While many people gain an extra layer of fat in wintertime, either because they are training less or eating more, that extra weight usually disappears again in the summer. But, if you struggle with maintaining a healthy weight, you might benefit from training outdoors more than indoors. That’s because the cold helps burn more calories.
Burn 34 percent more calories when training in the cold
Research from the National Outdoor Leadership School in Wyoming shows that people burn more calories in the cold due to thermogenesis, the process of heat production in your body. The research done with 53 men and women showed that, on average, people burned 34 percent more calories when training in a temperature between 14 and 23 degrees Celsius than when working out in warmer temperatures.

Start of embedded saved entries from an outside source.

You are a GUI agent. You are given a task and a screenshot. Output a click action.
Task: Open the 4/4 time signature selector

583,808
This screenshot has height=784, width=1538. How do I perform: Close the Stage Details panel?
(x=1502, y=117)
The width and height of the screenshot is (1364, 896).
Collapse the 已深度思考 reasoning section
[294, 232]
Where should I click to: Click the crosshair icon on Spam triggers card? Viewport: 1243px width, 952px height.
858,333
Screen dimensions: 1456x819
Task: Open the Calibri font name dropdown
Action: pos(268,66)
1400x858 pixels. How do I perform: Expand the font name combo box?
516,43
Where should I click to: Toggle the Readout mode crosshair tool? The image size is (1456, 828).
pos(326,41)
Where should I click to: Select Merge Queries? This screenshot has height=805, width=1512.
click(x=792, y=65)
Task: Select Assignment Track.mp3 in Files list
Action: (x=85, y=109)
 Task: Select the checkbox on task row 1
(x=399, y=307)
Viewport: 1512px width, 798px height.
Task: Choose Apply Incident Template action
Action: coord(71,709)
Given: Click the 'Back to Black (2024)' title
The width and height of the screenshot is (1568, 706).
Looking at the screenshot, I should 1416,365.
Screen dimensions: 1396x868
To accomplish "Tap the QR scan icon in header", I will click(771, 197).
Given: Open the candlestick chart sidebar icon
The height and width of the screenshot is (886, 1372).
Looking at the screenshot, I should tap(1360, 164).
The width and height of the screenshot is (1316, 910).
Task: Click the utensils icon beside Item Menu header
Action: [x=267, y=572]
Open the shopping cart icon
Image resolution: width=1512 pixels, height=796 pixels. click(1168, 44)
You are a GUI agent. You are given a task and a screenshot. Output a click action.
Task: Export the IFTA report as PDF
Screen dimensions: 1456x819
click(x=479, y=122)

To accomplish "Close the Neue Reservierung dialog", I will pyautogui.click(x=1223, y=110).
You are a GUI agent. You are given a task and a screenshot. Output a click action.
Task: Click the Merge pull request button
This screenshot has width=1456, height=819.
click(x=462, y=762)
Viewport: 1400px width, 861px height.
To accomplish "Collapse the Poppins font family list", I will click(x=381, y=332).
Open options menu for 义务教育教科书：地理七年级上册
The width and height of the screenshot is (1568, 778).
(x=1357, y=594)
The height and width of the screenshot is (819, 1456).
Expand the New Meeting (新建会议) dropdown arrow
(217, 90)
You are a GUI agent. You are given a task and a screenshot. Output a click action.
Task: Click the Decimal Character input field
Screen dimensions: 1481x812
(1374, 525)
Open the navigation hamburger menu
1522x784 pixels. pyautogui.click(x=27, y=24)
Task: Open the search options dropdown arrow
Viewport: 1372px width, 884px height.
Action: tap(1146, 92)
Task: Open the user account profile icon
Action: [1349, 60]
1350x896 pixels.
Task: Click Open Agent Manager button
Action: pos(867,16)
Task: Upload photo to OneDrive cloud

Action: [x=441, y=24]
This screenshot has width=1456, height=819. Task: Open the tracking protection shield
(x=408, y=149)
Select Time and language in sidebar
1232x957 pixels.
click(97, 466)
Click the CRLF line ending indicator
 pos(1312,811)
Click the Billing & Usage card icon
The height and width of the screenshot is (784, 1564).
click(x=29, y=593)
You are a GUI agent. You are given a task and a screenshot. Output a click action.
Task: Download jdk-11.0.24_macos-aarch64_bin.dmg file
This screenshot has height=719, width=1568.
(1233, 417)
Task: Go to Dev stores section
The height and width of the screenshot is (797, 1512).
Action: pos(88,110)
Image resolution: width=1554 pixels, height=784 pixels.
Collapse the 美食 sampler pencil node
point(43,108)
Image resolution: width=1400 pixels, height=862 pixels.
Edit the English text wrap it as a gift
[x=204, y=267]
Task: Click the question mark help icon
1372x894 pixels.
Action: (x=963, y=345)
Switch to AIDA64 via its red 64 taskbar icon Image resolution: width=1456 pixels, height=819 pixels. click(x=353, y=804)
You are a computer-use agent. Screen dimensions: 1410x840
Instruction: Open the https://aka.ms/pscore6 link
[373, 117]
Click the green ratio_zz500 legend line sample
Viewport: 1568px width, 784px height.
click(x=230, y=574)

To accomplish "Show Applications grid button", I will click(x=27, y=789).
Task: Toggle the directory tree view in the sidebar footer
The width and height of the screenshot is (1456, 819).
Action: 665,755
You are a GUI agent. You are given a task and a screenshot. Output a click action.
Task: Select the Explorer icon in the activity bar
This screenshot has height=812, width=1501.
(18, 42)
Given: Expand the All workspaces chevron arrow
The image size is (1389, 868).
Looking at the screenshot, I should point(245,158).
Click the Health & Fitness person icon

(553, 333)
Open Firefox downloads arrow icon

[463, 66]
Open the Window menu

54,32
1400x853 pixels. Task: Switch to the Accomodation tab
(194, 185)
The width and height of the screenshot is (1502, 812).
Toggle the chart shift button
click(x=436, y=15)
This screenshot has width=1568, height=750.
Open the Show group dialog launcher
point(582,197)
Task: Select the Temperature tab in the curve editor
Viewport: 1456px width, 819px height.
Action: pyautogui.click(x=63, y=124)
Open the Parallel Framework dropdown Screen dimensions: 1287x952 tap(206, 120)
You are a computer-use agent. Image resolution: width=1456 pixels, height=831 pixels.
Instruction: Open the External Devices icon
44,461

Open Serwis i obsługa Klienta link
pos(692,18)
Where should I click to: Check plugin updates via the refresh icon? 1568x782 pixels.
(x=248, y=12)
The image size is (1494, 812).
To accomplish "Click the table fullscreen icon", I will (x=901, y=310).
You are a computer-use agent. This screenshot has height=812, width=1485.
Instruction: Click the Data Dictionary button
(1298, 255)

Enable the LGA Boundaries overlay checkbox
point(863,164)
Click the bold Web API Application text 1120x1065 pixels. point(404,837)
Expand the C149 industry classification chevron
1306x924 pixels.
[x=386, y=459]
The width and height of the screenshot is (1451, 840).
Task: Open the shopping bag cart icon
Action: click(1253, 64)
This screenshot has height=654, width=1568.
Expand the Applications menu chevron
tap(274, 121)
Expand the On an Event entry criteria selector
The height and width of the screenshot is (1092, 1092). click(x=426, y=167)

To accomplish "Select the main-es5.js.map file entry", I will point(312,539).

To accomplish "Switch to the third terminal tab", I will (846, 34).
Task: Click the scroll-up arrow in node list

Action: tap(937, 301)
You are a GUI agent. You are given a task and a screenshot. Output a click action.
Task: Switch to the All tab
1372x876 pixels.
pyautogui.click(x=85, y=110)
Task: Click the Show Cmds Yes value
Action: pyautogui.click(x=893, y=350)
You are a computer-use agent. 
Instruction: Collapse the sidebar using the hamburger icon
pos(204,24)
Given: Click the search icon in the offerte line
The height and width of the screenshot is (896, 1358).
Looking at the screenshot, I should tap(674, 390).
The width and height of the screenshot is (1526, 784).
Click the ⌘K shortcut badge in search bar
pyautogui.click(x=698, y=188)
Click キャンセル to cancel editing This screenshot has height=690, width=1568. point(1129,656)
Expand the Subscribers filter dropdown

During the research, men burned 4,787 calories per day on average when hiking in the winter. This number was significantly lower in summer – 3,822 calories. For women, it was 3,880 calories a day in winter compared to 3,081 calories in summer.
The body burns more calories when it’s cold because our system has to work harder to keep us warm – thermogenesis makes us burn more calories at the end of the day. To benefit from thermogenesis, though, you actually need to feel a bit cold. That means that if wear many layers of clothing to protect yourself from the cold, you’ll interfere with the process, and it won’t have as much of an effect.